Bloomberg reported that NLRB lawyers found that Starbucks illegally refused to trade on Zoom.
Luhan said work hours have been cut so much that they have lost their medical benefits provided by Starbucks. For an employee to be eligible for health care, Starbucks requires these employees to work approximately 20 hours a week.
Senator Mike Brown, a Republican from Indiana, said that unions are something that larger companies will fight and said one of the best ways to avoid unions is to provide workers with good compensation and benefits. He asked Schultz what Starbucks employees earn.
Schultz said that on average, workers earn $17 an hour, while a manager’s salary is about $80,000.
“Even $17 an hour is not a living wage,” Brown said. “Any large corporation doesn’t necessarily have to brag about a $15 to $20 salary. If you look at the typical structure of a large company, it should probably be over $20.”

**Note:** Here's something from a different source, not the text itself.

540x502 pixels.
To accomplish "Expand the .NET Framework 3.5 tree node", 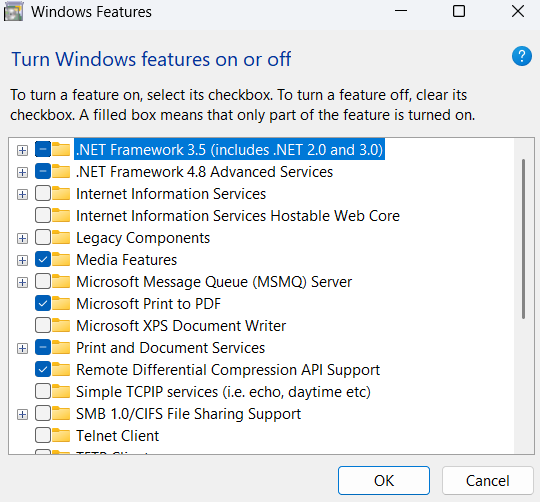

Starbucks employees testify
Sanders asked two witnesses who worked at Starbucks if the company was involved in anti-union activities.

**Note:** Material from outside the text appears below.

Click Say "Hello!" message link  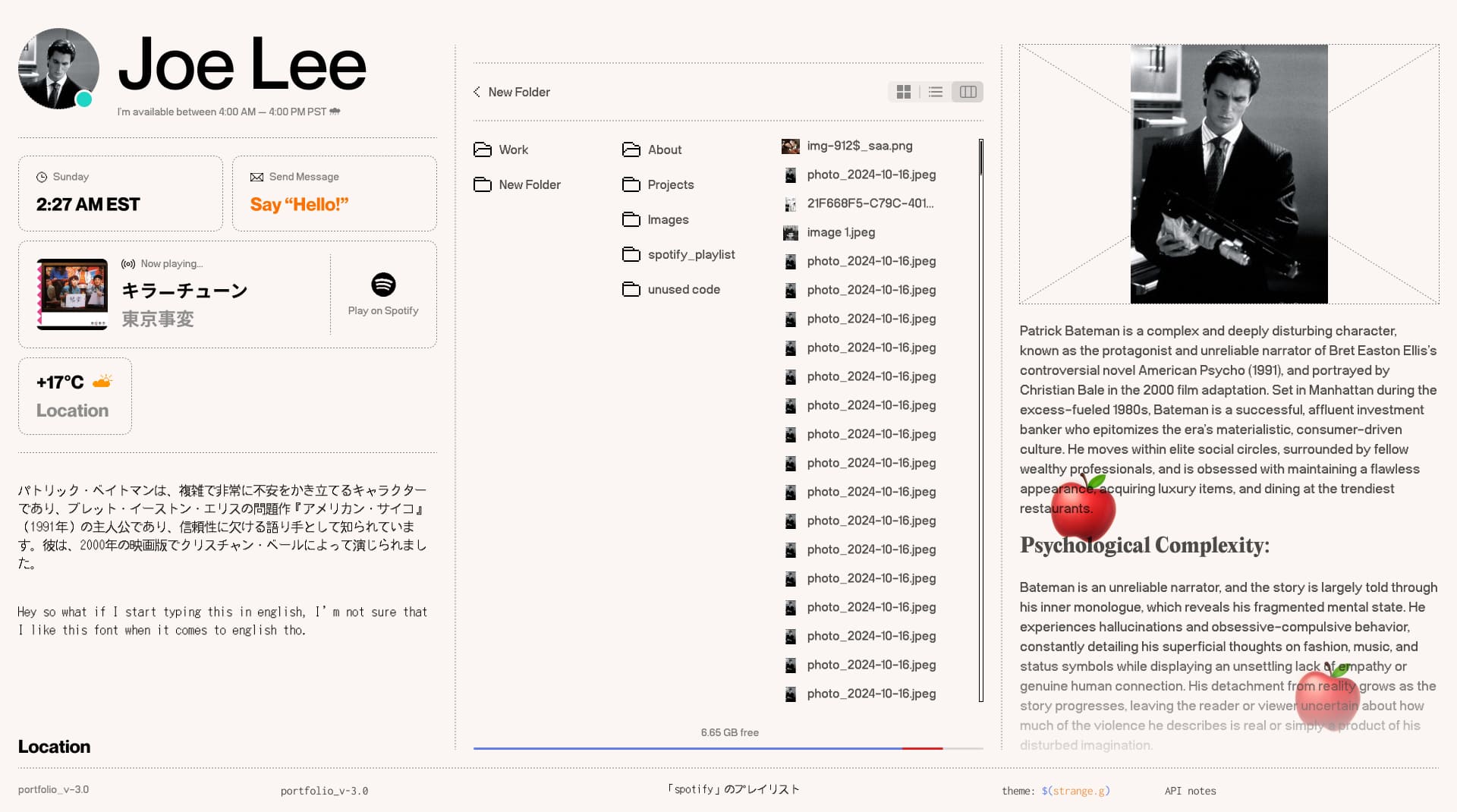pos(299,204)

Maggie Carter, a Starbucks barista in Knoxville, Tennessee, said workers had to attend local branch management meetings at meetings that discouraged unions.
She said that one of the managers who came to the store for the meeting “infected several partners with COVID at this meeting and we had to close for five days.”
Jacin Saxton of Augusta, Georgia, said he was fired for his involvement in organizing a union at his store.
He said the management team arrived as they unionized to make their store more efficient.
“Increasing the efficiency of our store has resulted in us constantly showing up to work when everything was moving,” he said. “So every single day we had to re-learn where everything was.”
Sanders asked Saxton what he thought of Schultz’s denial of anti-union tactics.
“They were definitely anti-union activities,” Saxton said.